A common question posed by many new and experienced traders and investors is, ‘What stocks should I trade?’ There is never a quick and easy answer because the answer will be dependent on what your goals and risk tolerance are. Traders should start to answer this question by creating a watch list.
Why Have a Stock Watch List?
Traders should have a stock watch list simply to make trading and investing much easier. There are over 5000 stocks available to invest or trade in making it impossible for a person to try and scan through manually in order to find opportunities. Instead, narrowing the focus to a smaller group of stocks makes the task more manageable. A stock watch list allows traders to focus their attention on stocks they are particularly interested in.
There are two types of watch lists that a trader should create, a general watch list and an active watch list. The general stock watch list is used to identify what stocks are in their financial universe. This general watch list should contain all the stocks that they would consider investing or trading in. If the company isn’t on a trader’s general stock watch list, it doesn’t exist in their financial world.
The second list is the active stock watch list. These stocks are exhibiting conditions and patterns that would lead a trader to soon enter a position on them. Stocks move from the general watch list to the active watch list when the stock price is nearing an entry level or a good opportunity is identified on that stock. The active stock watch list contains stocks that are about to be traded.
Most trading platforms have a stock watch list function so traders can create their own watch list and even customize the columns for the characteristics they are looking for in a stock. If a stock watch list feature is not available on brokerage’s platform, there are plenty of free ones.
Criteria for a Good Stock Watch List
Not all stocks are the same. They all have different characteristics which lead to them trading in different manners. A stock with low volume could have gaps that form on the chart intraday, not just overnight. This adds unnecessary risk for someone buying or shorting the stock.
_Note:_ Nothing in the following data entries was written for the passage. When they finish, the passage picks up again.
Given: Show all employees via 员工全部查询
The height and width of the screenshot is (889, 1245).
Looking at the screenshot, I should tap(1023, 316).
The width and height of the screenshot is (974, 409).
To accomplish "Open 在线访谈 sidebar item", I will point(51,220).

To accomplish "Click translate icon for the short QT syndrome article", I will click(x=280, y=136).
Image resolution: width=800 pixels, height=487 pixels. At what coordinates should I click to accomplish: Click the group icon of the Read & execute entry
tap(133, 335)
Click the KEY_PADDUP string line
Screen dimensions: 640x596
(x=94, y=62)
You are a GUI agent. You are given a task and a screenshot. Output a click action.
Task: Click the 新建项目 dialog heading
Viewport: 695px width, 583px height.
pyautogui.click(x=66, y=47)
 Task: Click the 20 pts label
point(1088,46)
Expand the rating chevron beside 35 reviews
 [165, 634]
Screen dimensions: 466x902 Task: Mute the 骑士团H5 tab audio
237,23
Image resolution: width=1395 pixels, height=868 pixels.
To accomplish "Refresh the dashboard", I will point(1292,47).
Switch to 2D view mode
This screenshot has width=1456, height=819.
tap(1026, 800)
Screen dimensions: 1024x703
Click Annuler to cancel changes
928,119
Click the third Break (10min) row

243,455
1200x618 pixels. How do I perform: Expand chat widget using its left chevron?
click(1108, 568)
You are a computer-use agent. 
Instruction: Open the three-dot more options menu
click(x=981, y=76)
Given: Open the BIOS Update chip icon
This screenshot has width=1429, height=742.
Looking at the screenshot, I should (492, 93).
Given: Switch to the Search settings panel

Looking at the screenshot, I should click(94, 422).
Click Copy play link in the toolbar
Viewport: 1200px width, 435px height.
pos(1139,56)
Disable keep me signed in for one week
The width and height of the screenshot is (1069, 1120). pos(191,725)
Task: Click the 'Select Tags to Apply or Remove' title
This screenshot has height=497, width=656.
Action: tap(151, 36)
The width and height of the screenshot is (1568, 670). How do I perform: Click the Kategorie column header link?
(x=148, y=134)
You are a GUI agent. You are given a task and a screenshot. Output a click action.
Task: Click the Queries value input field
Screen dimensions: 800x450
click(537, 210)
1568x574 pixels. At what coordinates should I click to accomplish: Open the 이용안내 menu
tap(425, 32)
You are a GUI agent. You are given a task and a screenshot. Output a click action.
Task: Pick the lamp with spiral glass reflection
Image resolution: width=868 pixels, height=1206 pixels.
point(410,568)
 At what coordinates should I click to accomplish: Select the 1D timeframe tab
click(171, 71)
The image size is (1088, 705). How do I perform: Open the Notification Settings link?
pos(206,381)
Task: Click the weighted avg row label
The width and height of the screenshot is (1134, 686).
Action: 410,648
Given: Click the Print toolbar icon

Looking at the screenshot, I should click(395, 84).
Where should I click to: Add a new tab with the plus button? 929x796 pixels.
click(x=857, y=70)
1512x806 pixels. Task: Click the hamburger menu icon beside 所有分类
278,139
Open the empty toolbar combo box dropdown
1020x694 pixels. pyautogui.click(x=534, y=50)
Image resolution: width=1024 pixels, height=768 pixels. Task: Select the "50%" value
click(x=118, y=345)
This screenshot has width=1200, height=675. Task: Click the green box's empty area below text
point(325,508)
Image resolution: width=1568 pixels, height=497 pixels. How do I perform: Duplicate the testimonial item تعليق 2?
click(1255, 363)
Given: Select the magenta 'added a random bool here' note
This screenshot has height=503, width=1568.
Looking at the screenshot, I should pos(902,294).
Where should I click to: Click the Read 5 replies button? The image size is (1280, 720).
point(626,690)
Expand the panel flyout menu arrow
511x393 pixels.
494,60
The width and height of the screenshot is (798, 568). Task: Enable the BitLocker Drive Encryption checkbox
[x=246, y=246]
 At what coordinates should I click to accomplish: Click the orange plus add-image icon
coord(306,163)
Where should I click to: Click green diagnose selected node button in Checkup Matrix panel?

Other stocks may be too expensive or too cheap. Expensive stocks are difficult to profit from because traders cannot buy as many shares. Small position size means small profits. Cheap stocks can also offer problems. While it is possible to afford to buy a large number of penny stocks, everyone else can afford them too. Large purchases can lead to large, unpredictable price swings.
This is where the general stock watch list comes into play. Traders can scan the entire universe of tradable stocks to narrow down their watch list to those that have enough liquidity, volume, and a decent price level. Those stocks are then added to the general watch list and should be the only stocks they focus on.
How to Scan for Stocks to Trade
Once again, this feature is usually available on brokerage trading platforms. Though every platform is slightly different, the layout is similar.
If a scanner is not available, Finviz, Yahoo Finance as well as other sites offer free stock scanners. Traders will have to determine what specific criteria they want to search for and input that information. In the Core Strategy course at Online Trading Academy, we teach our students minimum liquidity (average volume) levels to look for and also the price range (minimums and maximums) that are recommended. We encourage students to disregard penny stocks (those priced under five dollars) and those that would require a large account to buy any meaningful number of shares. The goal is to be safe while having the opportunity to realize positive results.
Trading and investing can seem difficult and cumbersome but if done correctly, it really isn’t. Narrow your stock universe by scanning and creating a stock watch list. Simplification of the process is a key element to trading and investing consistency.